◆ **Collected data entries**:
* * * * * * *

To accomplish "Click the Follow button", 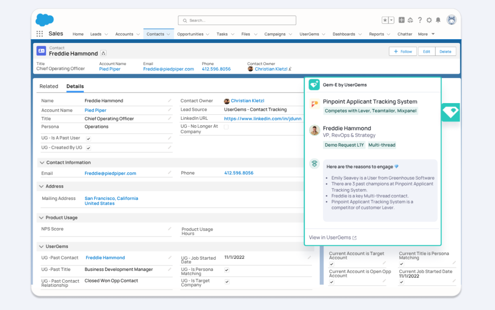I will [403, 52].
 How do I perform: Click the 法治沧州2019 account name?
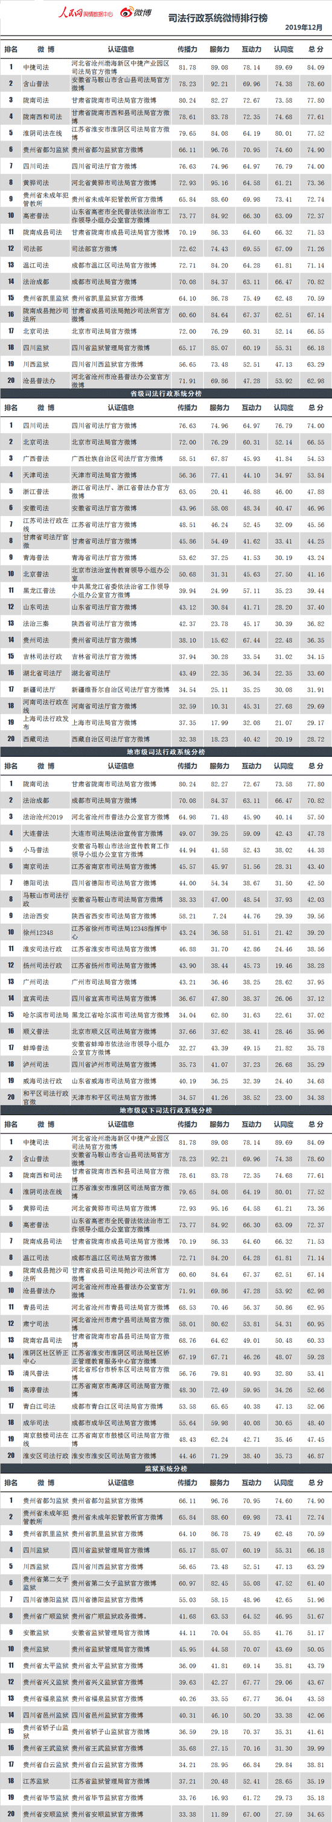point(42,817)
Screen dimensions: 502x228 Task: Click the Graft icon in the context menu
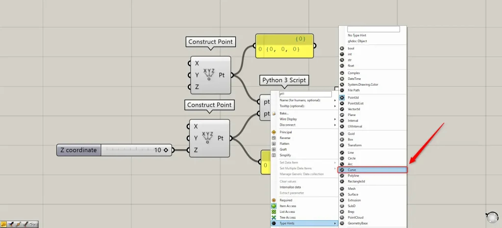275,149

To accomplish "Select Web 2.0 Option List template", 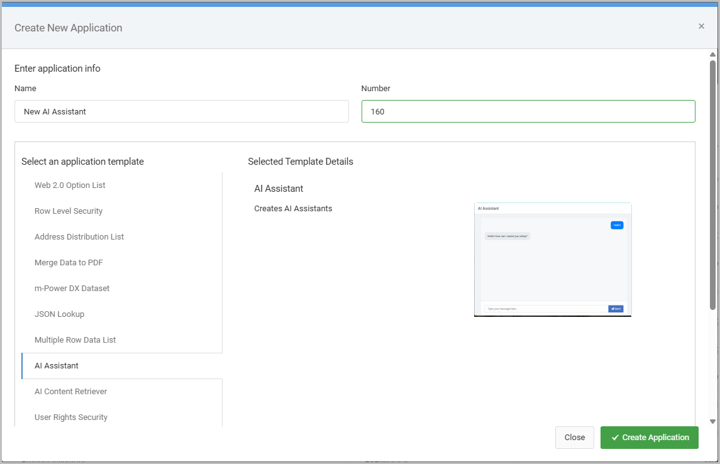I will point(70,185).
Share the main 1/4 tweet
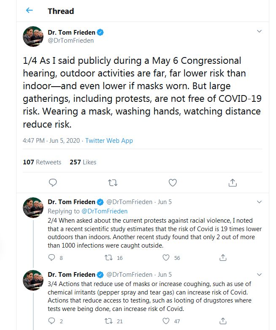Screen dimensions: 276x330 (x=232, y=183)
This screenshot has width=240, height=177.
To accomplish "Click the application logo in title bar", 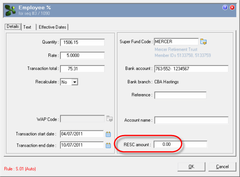I will tap(10, 10).
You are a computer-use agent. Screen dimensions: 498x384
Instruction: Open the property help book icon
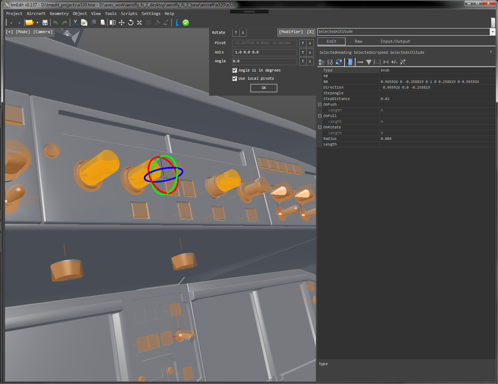coord(350,62)
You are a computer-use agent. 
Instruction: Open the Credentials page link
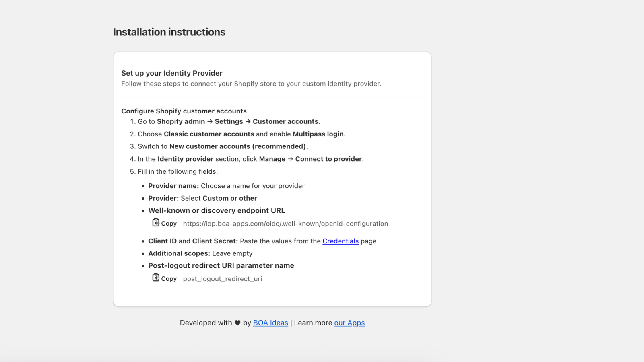point(340,241)
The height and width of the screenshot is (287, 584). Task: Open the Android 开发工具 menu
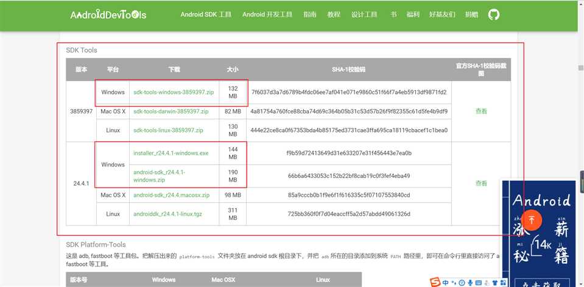[267, 15]
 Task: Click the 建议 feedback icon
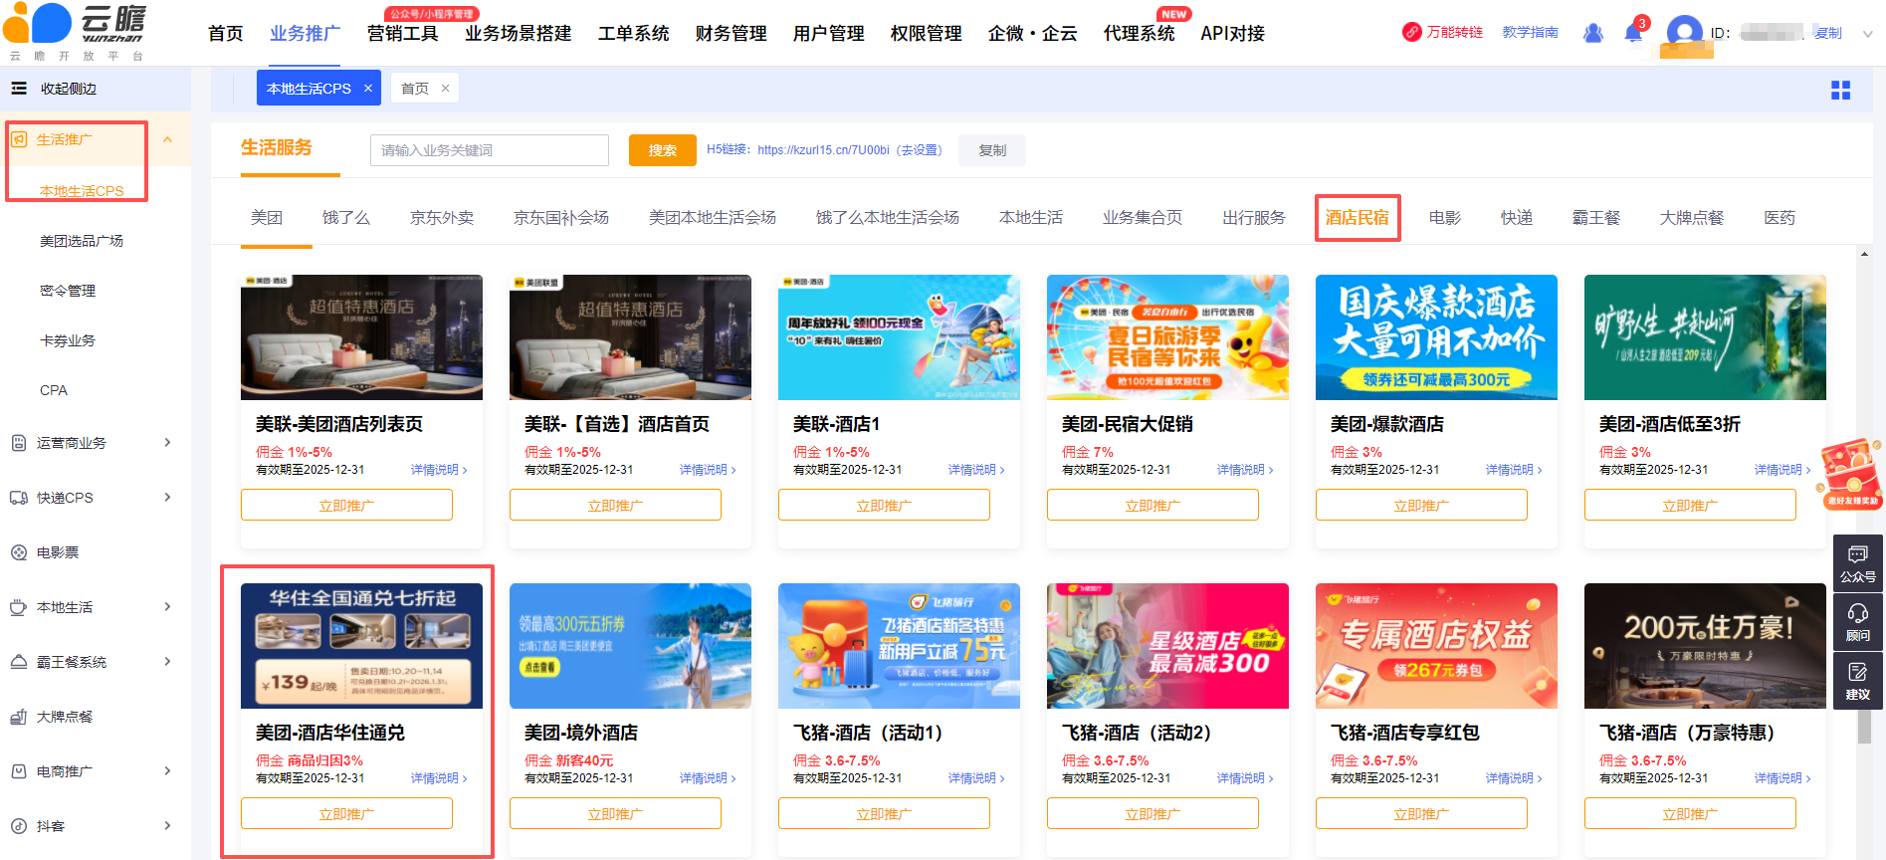pyautogui.click(x=1857, y=681)
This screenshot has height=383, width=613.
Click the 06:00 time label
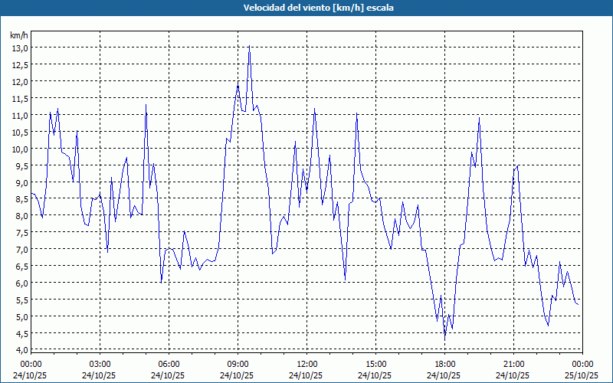click(x=169, y=364)
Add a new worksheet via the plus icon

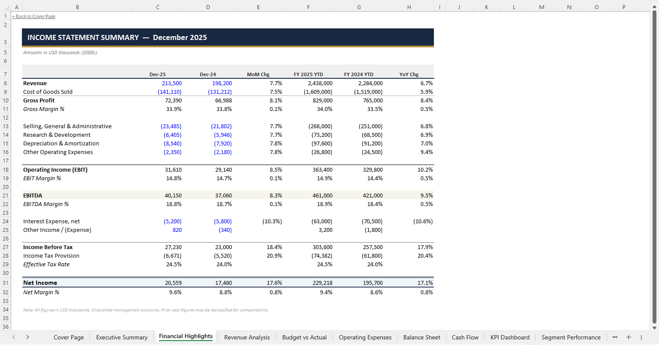pos(628,337)
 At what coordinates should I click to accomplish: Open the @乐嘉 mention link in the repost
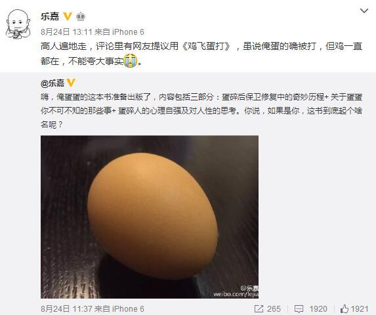click(52, 83)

* * * * * * *

Exact copy required, pictures excluded: the lines from the one holding "Add a new worksheet via the plus icon" through the last line of the data, both ends included.

◆ **Completed task**:
Add a new worksheet via the plus icon

pos(628,337)
 At what coordinates should I click to accomplish: Open the @乐嘉 mention link in the repost
click(52, 83)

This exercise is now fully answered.